| Instruction |
Arrange the records as a numbered list without blank lines, from the line containing "Task: Open Nisarut" up to and including the line containing "Action: coord(621,280)". Leave the pictures out of the answer.

| Record extracts |
* START *
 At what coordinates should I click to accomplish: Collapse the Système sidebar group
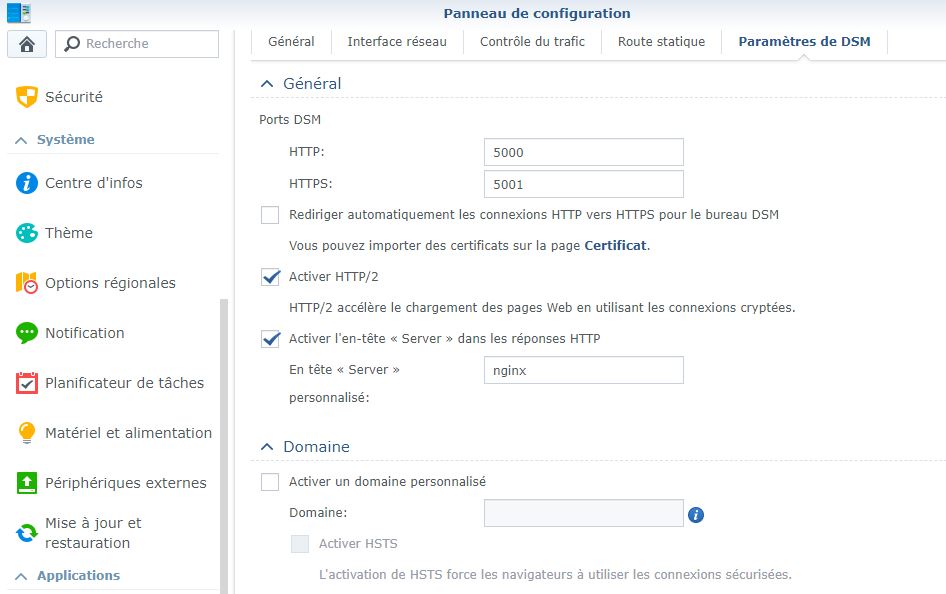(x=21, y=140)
* END *
* START *
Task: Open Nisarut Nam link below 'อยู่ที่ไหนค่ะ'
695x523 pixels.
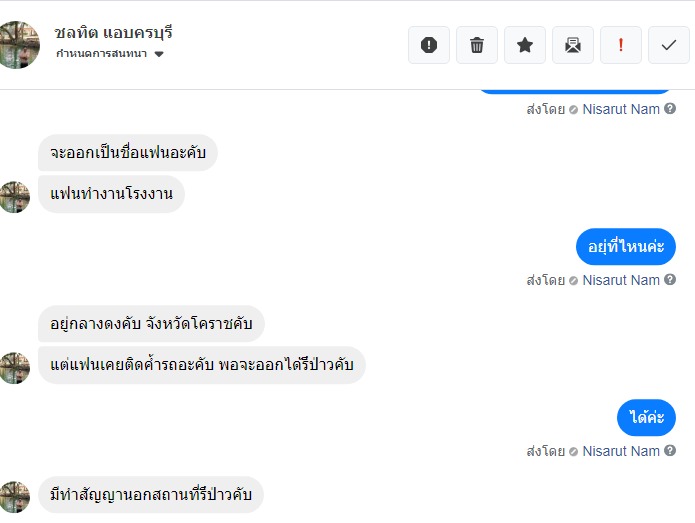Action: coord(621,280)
* END *
| Task result |
1. Task: Open Nisarut Nam link below 'อยู่ที่ไหนค่ะ'
2. 695x523 pixels.
3. Action: coord(621,280)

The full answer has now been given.